Employers may not refuse to interview a qualified individual who can perform the essential functions of the job because they make an accommodation request, such as a change of venue or the aid of an interpreter. They also may not use a qualified applicant’s disability as a reason not to hire them for a vacant position.
Types of Accommodations
A few examples of effective accommodations for an employee’s disability or job applicants:
Conducting an interview or having an employee work on the first floor of a building if there is no elevator. Asking a company to install an elevator to accommodate an employee in a wheelchair may be an undue burden, but moving an interview or workspace to an area the wheelchair-bound individual can access is not;
Allowing an individual who cannot stand for prolonged periods of time to sit on a chair or step stool;
Creating a parking space close to the building for an employee who needs it;
Allowing a deaf individual to bring a sign language interpreter to their interview; and
Providing a blind employee with training materials that they can read, such as Braille or large print text.
“If a person has a disability or some kind of impairment, they need to specifically tell the employer and request an accommodation,” says Ashley E. Tremain, an employment litigator with Tremain Artaza in Dallas who has handled several reasonable accommodation cases on behalf of employees. “That sounds like a very basic thing, but it’s often that someone comes in and says, ‘My employer is being hard and they know I have this issue,’ and we say, ‘Have you gone through the accommodation process and asked for assistance—to work in a different area or have fewer hours?’ I’d say more than half the time the answer is no.
“The way the law works, the onus is on the employee initially to be the one to reach out and start the application process ,” Tremain says, adding that it’s best to do so in writing—such as an email—in case you need to prove it later. “Then it’s best to follow up, in person, and have a conversation so it’s not perceived as hostile.” After that request is made, the legal burden shifts. The employer has a legal obligation to begin an interactive process.
Is it Reasonable?
Not all requested accommodations are reasonable or involve an essential function of the job. Sometimes an employee request is simply asks too much of the employer and the request may be denied. Under the Americans with Disabilities Act, accommodations must only be made for employees if they are deemed to be reasonable. When the cost of the accommodation is too expensive for a company to realistically make or if it poses an undue hardship or hazard to other employees of the company, it is not a reasonable accommodation.
“Unfortunately the law doesn’t give a bright line as to what’s reasonable or not, but generally, an employee needs to prepare to be flexible. It’s best to go to your employer with a couple of ideas and say, ‘I’m having this problem and I can still do my job if you did A, B, or even C,’” Tremain says. “If they unilaterally reject all the ideas or don’t make suggestions of their own, that’s a big red flag.”
Tremain had a recent client who completed chemotherapy but wasn’t quite ready to return to work full-time. The employer gave her the required leave, but she feared they may terminate her if she couldn’t return to her work schedule full-time. “The disability laws require that you engage in continuing conversations with that employee, even if they can only return part-time,” Tremain says.
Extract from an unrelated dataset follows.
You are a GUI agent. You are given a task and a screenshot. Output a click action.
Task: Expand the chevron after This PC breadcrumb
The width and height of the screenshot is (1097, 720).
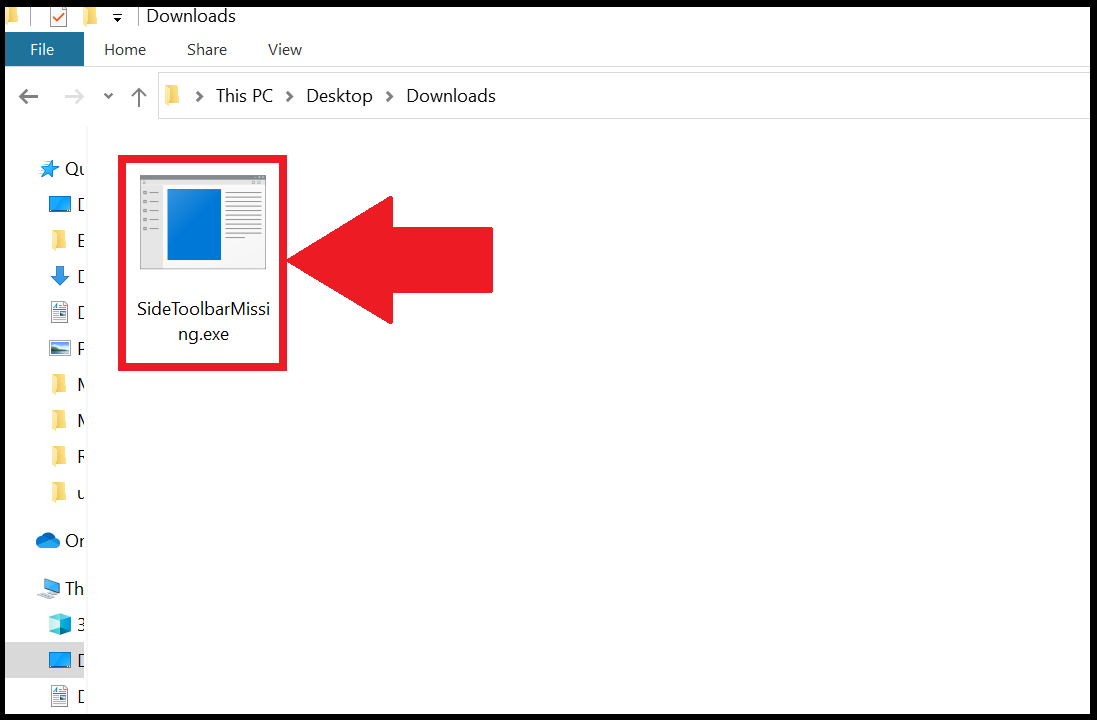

If the employer has rejected a request and Tremain believes they have a case, she notifies the employer in writing. “More often than not an employee comes to us after they’ve been fired or they were forced to quit,” Tremain says.
Most of Tremain’s cases involve a negotiation with the employer—meaning a settlement—before reaching a courtroom. In order to sue, discrimination charges must first be filed through the Equal Employment Opportunity Commission (EEOC) and Texas Workforce Commission. After 180 days, a lawsuit may be filed.
“One of the big frustrations is how long all of this takes,” Tremain says. “From the time she’s fired up until the time we can actually file a lawsuit is seven to nine months. And once you file, you’re looking at a year or two before seeing a jury.”